I don’t imagine there was a big budget to record it. I assume it was recorded in a very short space of time. Balfe and Drummond were not established producers, not really producers at all back then. I don’t – and don’t want to – understand the precise details of how it came to be made. It’s alchemy for me. A process beyond my understanding. There’s magic in the grooves, and that’s why I love it.
Two tracks intended for the album were left off its original release (apparently because the record label bosses erroneously thought these tracks contained obscenities). This is another part of the magic, because the album runs at just a couple of minutes over half an hour. It’s the perfect length. (You can enjoy those missing tracks elsewhere, they’re great too.) The album comes with a brilliant cover – the first of four from photographer Brian Griffin that played a key part in making that run of early albums so distinctive.
If you love Crocodiles, you’ll love Heaven Up Here too. Some of the songs are as good as or better than those on the debut. But the album's longer (an extra 10 minutes or so) and as beautifully produced as it is, it doesn’t quite capture the cohesion or relentless energy of the one that came before it. Porcupine is definitely a misstep, but I kind of like it for its awkwardness and its sluggish grind. All the workings are on show here. It came out at a time when I was amenable to wallowing in my own depression and this was the perfect accompaniment for that mood.
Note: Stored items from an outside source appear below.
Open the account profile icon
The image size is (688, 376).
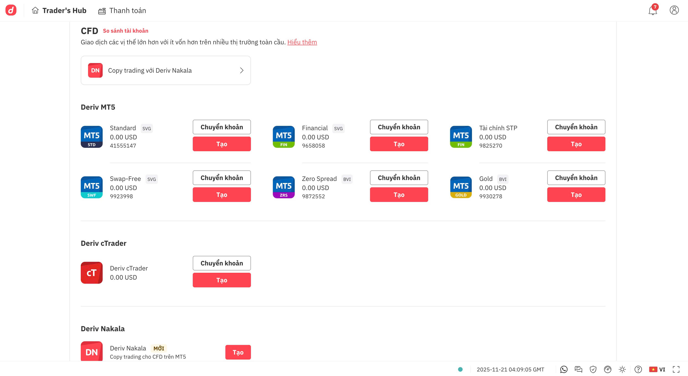(674, 10)
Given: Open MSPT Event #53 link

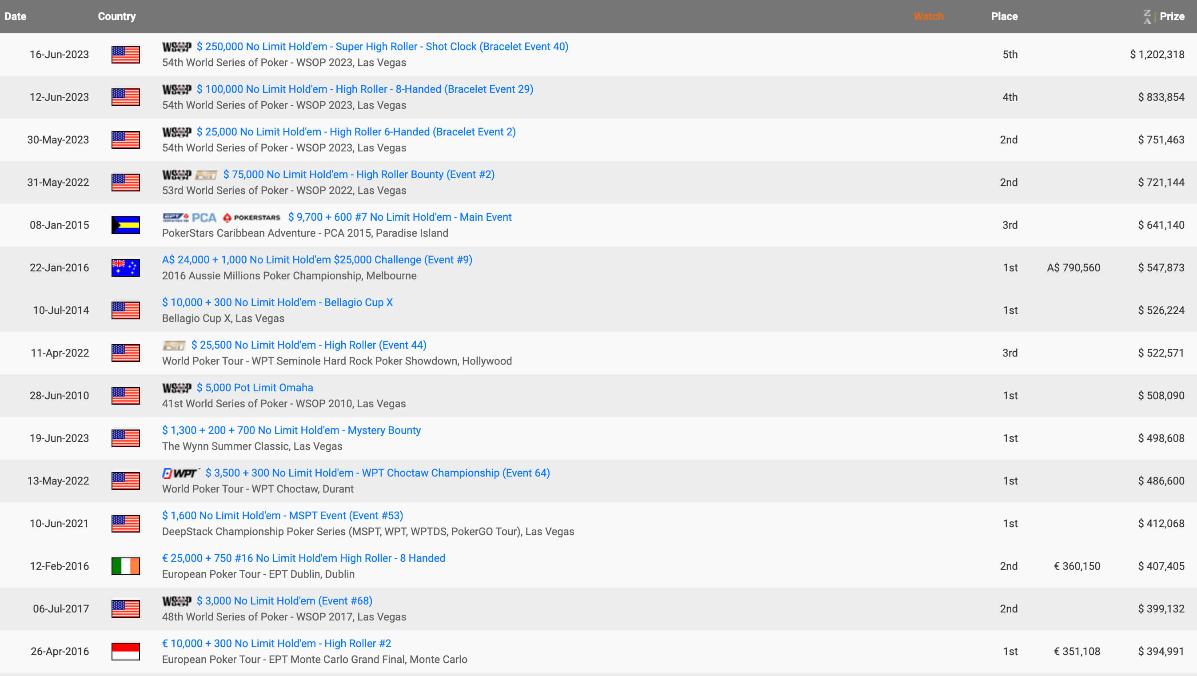Looking at the screenshot, I should click(282, 515).
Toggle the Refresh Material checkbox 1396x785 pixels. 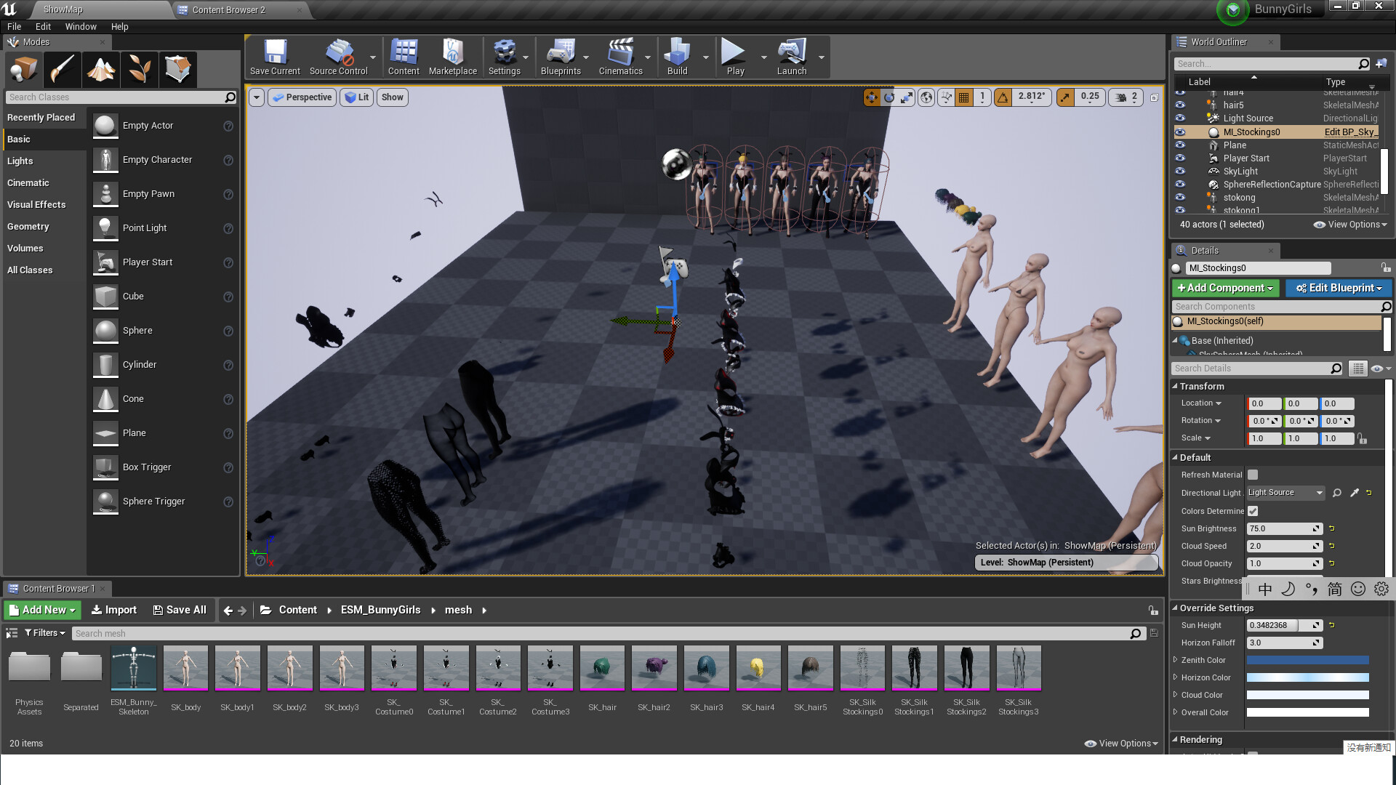point(1253,475)
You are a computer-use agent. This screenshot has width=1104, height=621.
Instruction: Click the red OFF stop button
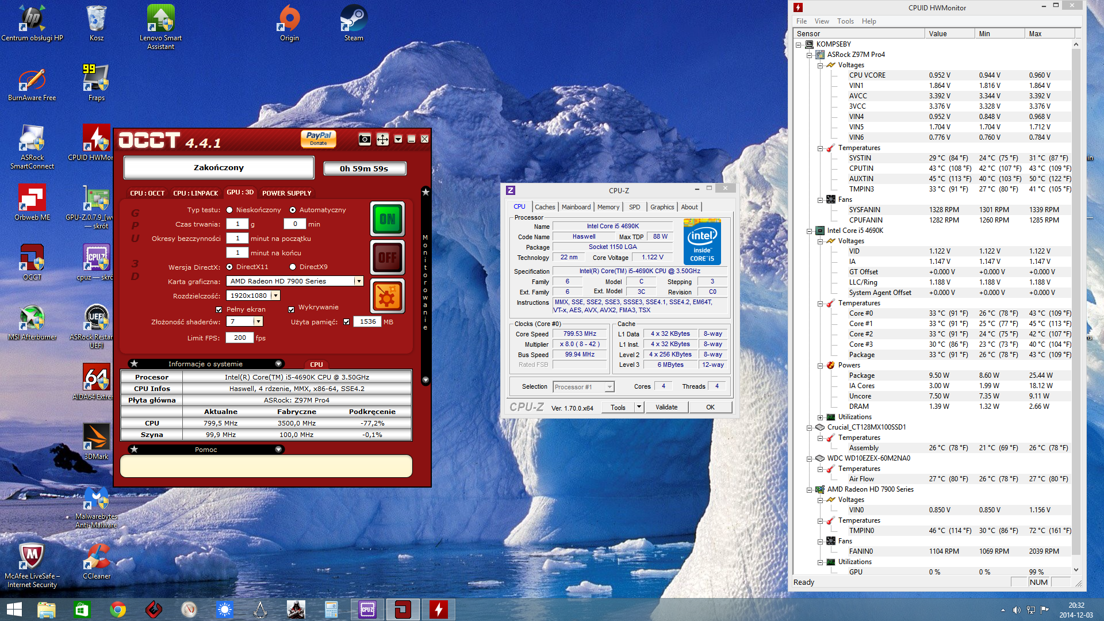click(388, 258)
Ocean Rain with its orchestral backdrop is a fine work, glacially beautiful in places, but somehow not the same band that burnt me up with Crocodiles.
Music can change the world. It can take me places that my legs simply can’t, a car can’t, or a train or aeroplane. It’s an inner space. It’s bollocks when you try to explain it in words. But it's thrilling when your sixteen and it's still thrilling at sixty.
I saw Echo & The Bunnymen live twice, in 1982 and 1983. If you want some understanding of just what a phenomenal live band they were back then, the Albert Hall concert will tell you everything you need to know. (It's also a perfect encapsulation of the fashions of the day, if that's your thing.)